Ultrasonic devices, predator decoys, and scent deterrents are widely sold but poorly supported. The Internet Center for Wildlife Damage Management and University of Maryland Extension both describe frightening devices as unreliable for small digging mammals. Animals habituate to static stimuli quickly, and there is no consistent field evidence that these products protect plantings over time.
Mothballs should not be placed outdoors or in garden beds. EPA guidance on pesticide labeling makes clear that using a pesticide in a manner inconsistent with its label is unlawful, and the EPA’s consumer pesticide safety page specifically flags outdoor animal-repellent use of mothballs as a common illegal application.
Poison bait is equally off the table. Penn State Extension states that no toxic baits are registered for chipmunk control, and the EPA’s rodenticide safety review documents how outdoor rodenticides can expose pets, children, raptors, and other wildlife through secondary poisoning. If you find droppings or nesting material while inspecting a burrow, do not sweep or vacuum it dry. CDC hantavirus prevention guidance recommends wetting the material with a disinfectant solution first, then removing it with gloves and disposing of it in a sealed bag.
Use exclusion to reduce damage without forcing a relocation

Putting the whole approach together starts with a confirmed culprit. Watch the area, check burrow characteristics, and match the damage pattern to an animal before spending time or money on any control method.

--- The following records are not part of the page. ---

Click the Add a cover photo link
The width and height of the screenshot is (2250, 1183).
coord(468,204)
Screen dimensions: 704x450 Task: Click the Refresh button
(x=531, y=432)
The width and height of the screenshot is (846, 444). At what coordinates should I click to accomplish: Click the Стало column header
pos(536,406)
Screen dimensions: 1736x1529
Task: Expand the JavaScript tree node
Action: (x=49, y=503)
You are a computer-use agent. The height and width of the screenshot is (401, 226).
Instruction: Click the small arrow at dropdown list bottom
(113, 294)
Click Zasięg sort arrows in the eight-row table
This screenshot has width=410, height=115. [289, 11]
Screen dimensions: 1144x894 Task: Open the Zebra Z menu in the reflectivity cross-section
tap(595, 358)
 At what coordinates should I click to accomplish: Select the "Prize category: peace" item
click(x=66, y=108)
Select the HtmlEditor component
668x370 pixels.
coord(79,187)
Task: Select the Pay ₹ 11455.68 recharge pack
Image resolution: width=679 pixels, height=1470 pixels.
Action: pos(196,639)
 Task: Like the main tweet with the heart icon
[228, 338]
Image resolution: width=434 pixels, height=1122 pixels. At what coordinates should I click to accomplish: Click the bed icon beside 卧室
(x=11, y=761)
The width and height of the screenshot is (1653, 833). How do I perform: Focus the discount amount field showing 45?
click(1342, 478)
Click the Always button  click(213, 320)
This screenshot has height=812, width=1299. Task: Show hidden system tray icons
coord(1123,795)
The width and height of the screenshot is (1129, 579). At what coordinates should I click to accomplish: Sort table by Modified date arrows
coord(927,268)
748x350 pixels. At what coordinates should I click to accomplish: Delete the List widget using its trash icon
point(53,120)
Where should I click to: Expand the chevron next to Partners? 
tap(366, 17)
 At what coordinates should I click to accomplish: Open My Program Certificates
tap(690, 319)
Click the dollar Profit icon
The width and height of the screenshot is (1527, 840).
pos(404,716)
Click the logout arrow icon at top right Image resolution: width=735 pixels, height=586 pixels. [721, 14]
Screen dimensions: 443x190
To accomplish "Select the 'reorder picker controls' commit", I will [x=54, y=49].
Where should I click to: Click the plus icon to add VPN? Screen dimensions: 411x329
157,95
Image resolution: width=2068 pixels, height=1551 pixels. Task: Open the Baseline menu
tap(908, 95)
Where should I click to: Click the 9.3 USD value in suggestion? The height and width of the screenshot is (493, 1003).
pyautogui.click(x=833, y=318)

Once chipmunks seem likely, remove nearby food and cover, protect vulnerable bulbs and seedlings with properly installed quarter-inch hardware cloth, and add a permeable mesh beneath the bed only if active tunneling from below is confirmed.
Seal a burrow entrance only after observation supports that it is vacant, and account for breeding seasons in spring and summer before closing anything. Penn State Extension and the Internet Center for Wildlife Damage Management both frame prevention and exclusion as the most reliable long-term strategy – not eviction by capture or relocation. A chipmunk that is simply present in the yard, causing no measurable damage to plants or structures, does not require intervention at all.
When activity continues despite these steps, or when local handling rules are unclear, contact your state wildlife agency or a licensed wildlife-control professional. State rules on handling wildlife differ significantly, and professional guidance saves time and keeps both gardener and animal out of trouble. A well-protected bed is the goal – not an empty yard.